Some of the most common issues developers are facing are usually related to helpers tools that meant to automate some package development tasks. For example using roxygen to generate NAMESPACE file from metadata in R code files. Others are related to helpers that build and check package. Thus be sure to double check using R console, also ensure proper import is defined in DESCRIPTION and NAMESPACE files. If are not able to reproduce problems you have using just R console build and check you may try to get some support in devtools#192 or devtools#1472.
Since version 1.10.5 data.table is licensed as Mozilla Public License (MPL). The reasons for the change from GPL should be read in full here and you can read more about MPL on Wikipedia here and here.
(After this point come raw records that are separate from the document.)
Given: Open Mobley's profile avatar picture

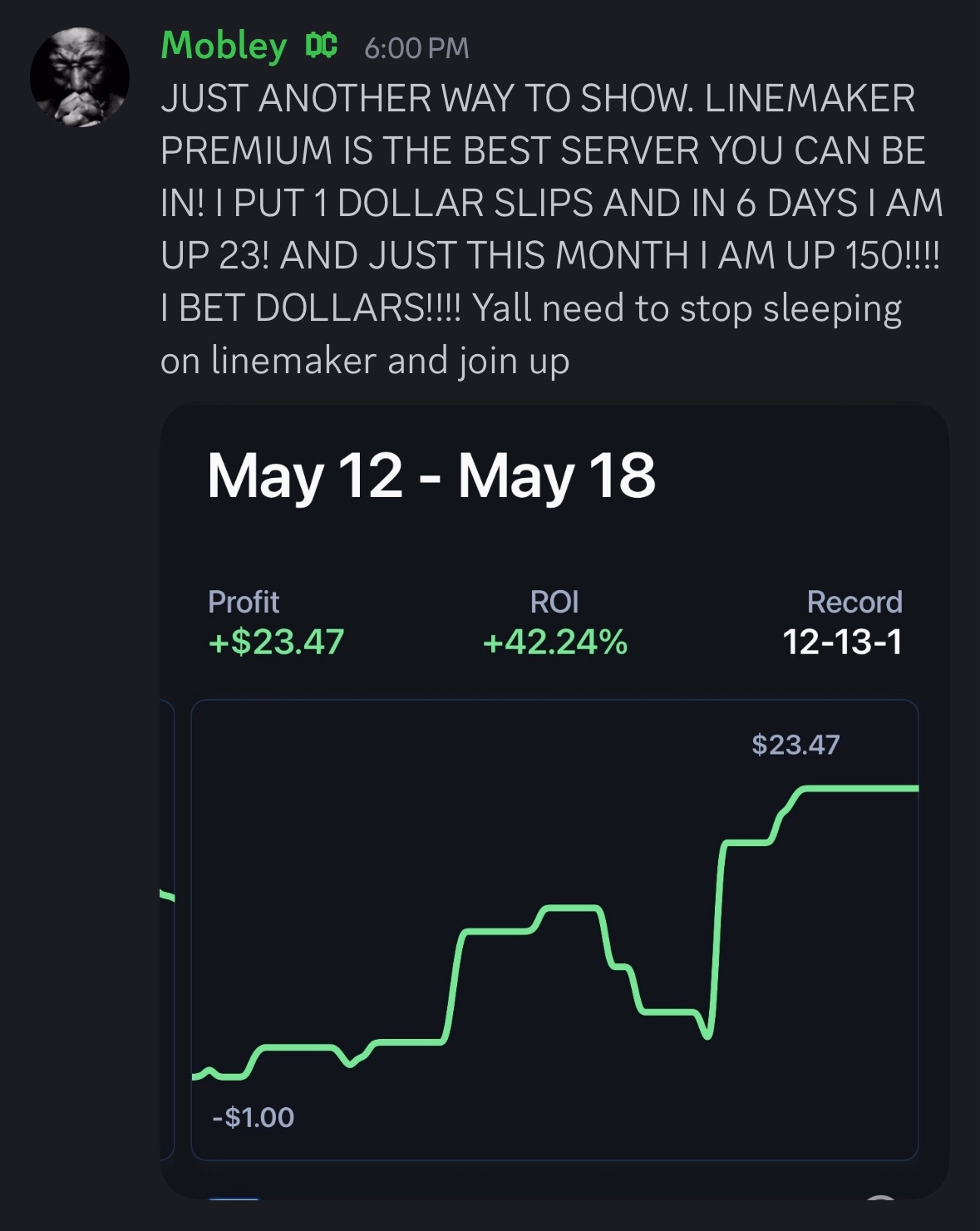Looking at the screenshot, I should click(x=80, y=77).
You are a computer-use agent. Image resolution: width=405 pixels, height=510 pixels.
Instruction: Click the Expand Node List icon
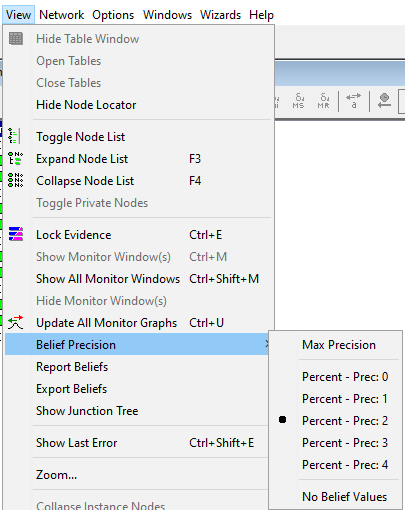16,158
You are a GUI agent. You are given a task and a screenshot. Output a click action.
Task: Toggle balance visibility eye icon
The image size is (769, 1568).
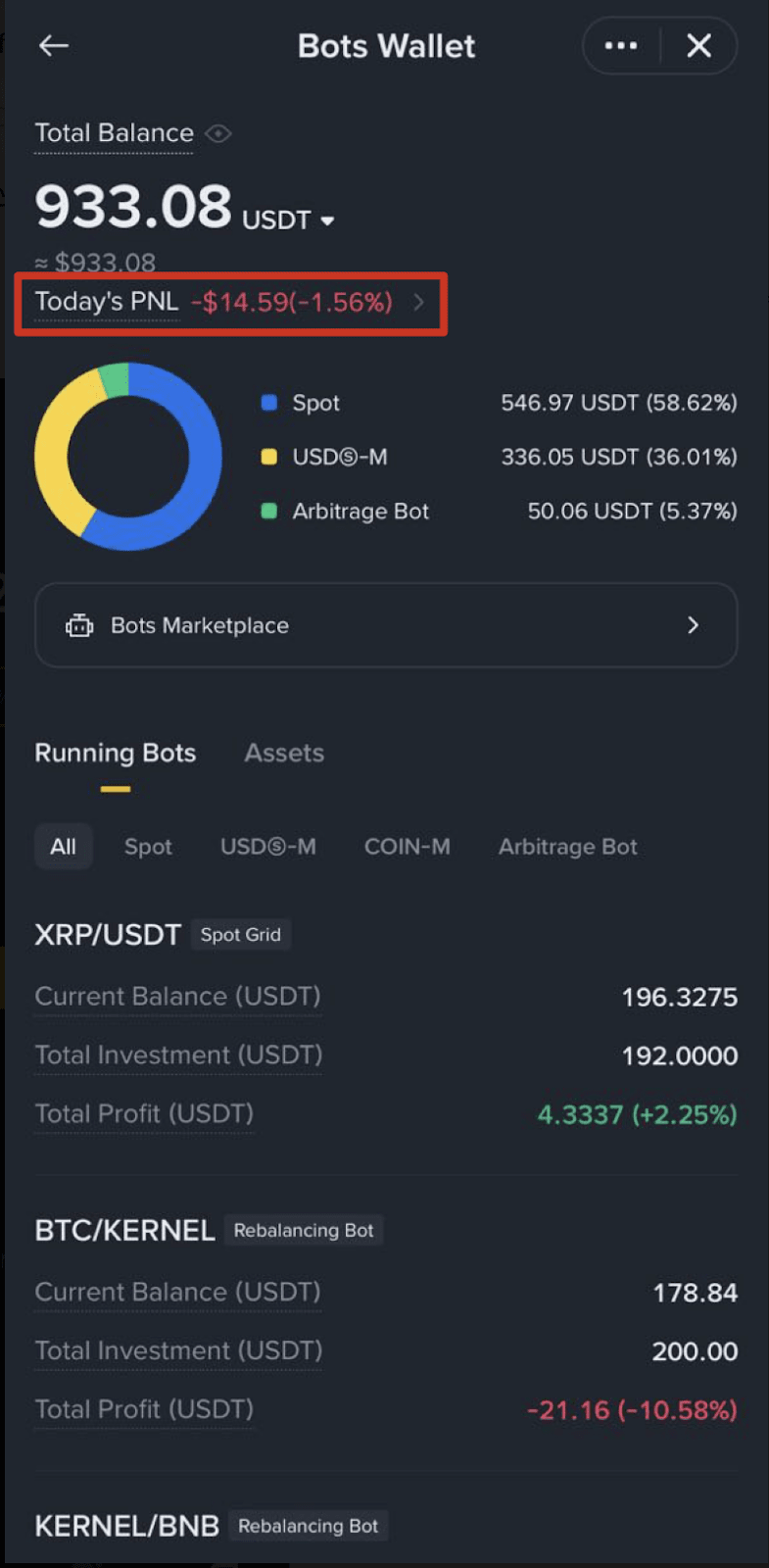click(218, 133)

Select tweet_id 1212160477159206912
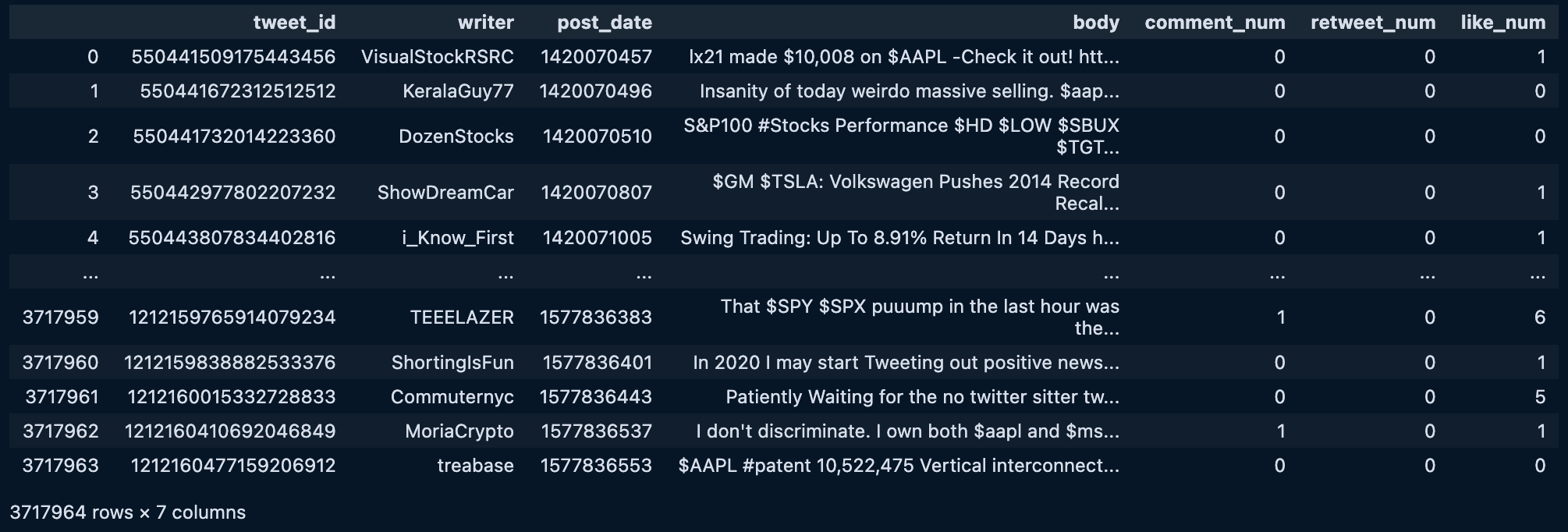pyautogui.click(x=232, y=466)
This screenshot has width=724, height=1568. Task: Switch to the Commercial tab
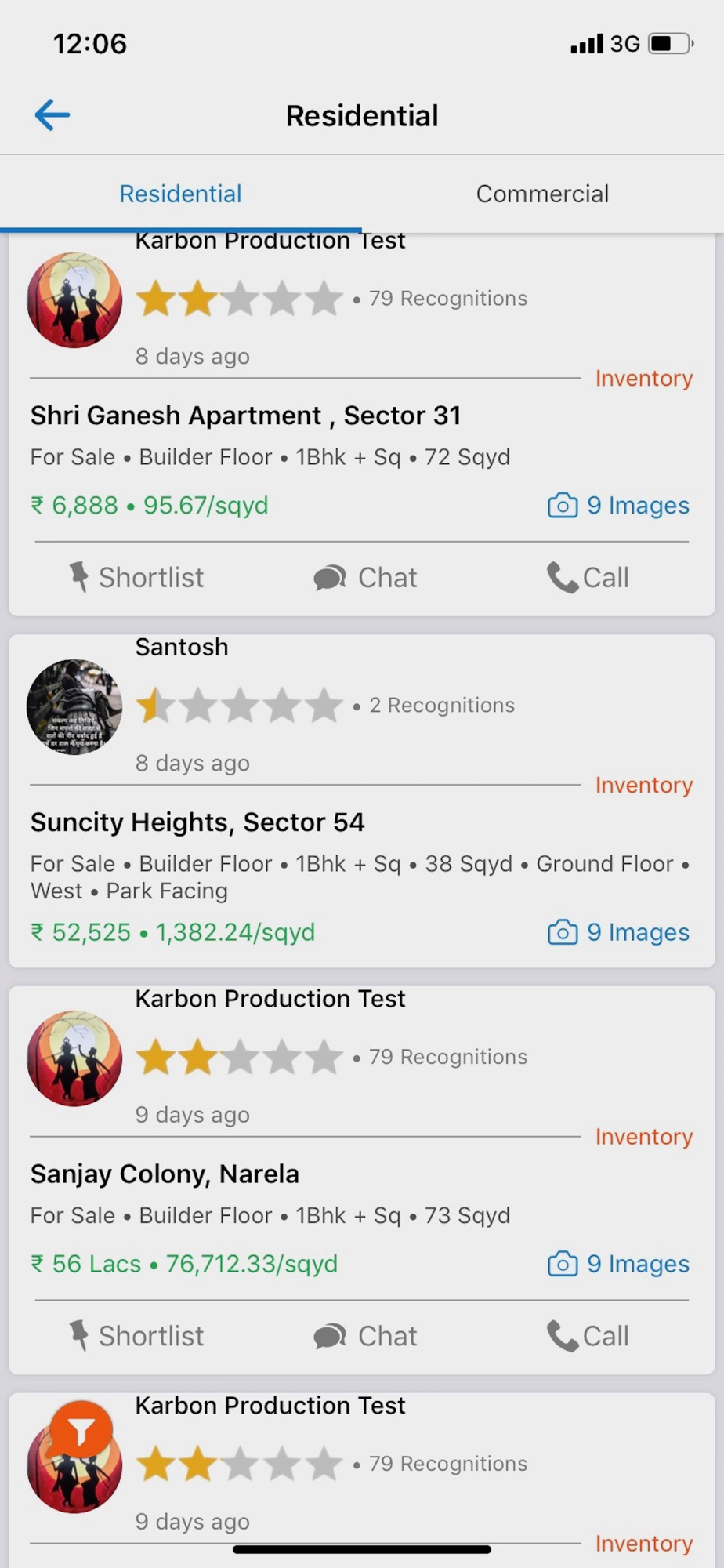(x=542, y=194)
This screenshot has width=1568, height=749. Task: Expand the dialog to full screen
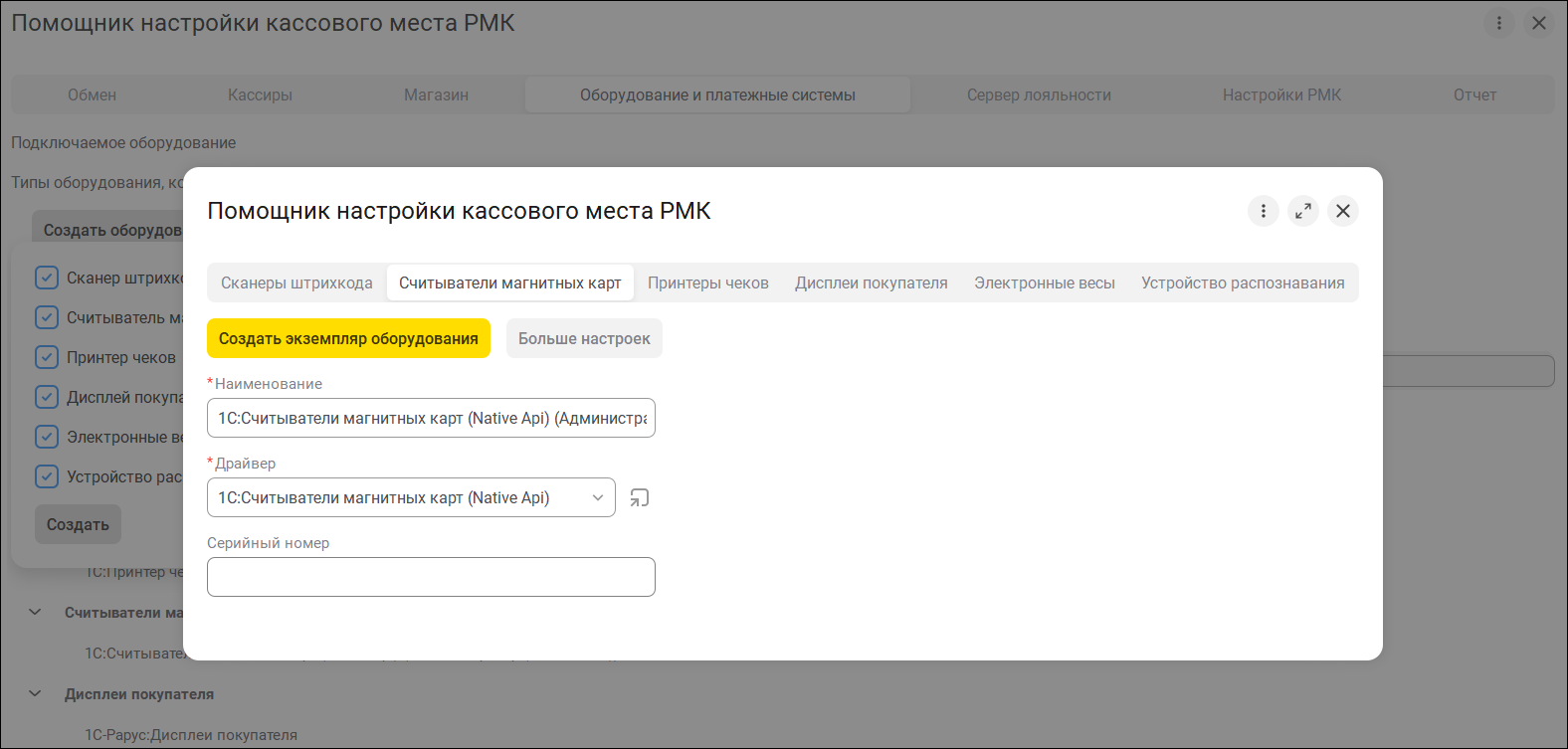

If you want to use data.table conditionally only when it is installed you should use Suggests: data.table
in your DESCRIPTION file instead of using Imports: data.table
. By default this definition will not force to install data.table when installing your package. This also requires you to conditionally use data.table in your package code which should be done using ?requireNamespace
function. Below example demonstrates conditional use of data.table's fast CSV writer ?fwrite
. If data.table package is not installed then much slower base R ?write.table
function is used to write CSV file.
my.write = function (x) {
if(requireNamespace("data.table", quietly=TRUE)) {
data.table::fwrite(x, "data.csv")
} else {
write.table(x, "data.csv")
}
}
Slightly more extended way which also ensure that installed data.table is in version recent enough to have fwrite
function available.
my.write = function (x) {
if(requireNamespace("data.table", quietly=TRUE) &&
utils::packageVersion("data.table") >= "1.9.8") {
data.table::fwrite(x, "data.csv")
} else {
write.table(x, "data.csv")
}
}
When using package as a suggested dependency you should not import it in NAMESPACE file, just mention it in DESCRIPTION file. You also have to use data.table::
prefix when calling data.table functions because none of them are imported.
For more canonical documentation of defining packages dependency check Writing R Extensions official manual.
Some tiny parts of data.table C code were isolated from R C API and now can be used from non-R application by linking to .so / .dll files. More details about this will be provided later, for now you can study C code that were isolated from R C API in src/fread.c and src/fwrite.c.